● WHAT TO PRODUCE
Copy every line from the records that holds the word "Customer".

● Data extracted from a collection

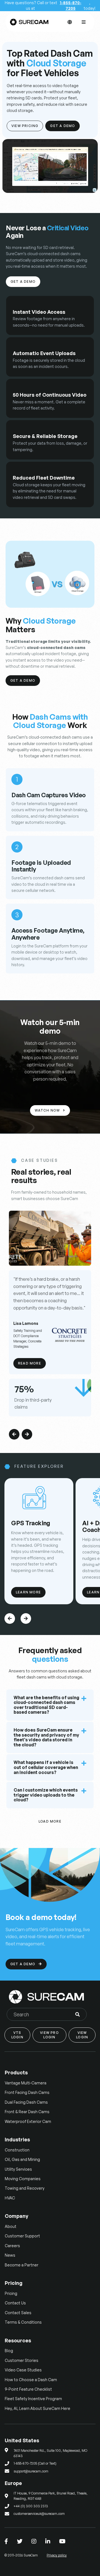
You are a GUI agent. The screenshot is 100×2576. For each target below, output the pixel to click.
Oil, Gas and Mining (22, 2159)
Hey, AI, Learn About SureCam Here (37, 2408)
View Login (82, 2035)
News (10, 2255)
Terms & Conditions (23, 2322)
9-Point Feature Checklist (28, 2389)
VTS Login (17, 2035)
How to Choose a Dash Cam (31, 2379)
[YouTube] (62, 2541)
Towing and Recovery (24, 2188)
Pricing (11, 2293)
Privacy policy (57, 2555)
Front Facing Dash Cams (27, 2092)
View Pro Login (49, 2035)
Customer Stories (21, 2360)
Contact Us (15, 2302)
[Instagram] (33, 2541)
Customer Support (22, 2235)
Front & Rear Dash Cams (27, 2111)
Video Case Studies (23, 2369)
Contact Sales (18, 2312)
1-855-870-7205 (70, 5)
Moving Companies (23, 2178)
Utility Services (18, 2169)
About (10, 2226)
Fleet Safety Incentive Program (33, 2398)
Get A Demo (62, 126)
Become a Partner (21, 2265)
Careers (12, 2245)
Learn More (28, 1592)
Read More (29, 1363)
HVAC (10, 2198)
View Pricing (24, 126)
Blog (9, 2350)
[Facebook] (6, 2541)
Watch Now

● RESULT OF THE EXERCISE
Customer Stories (21, 2360)
Customer Support (22, 2235)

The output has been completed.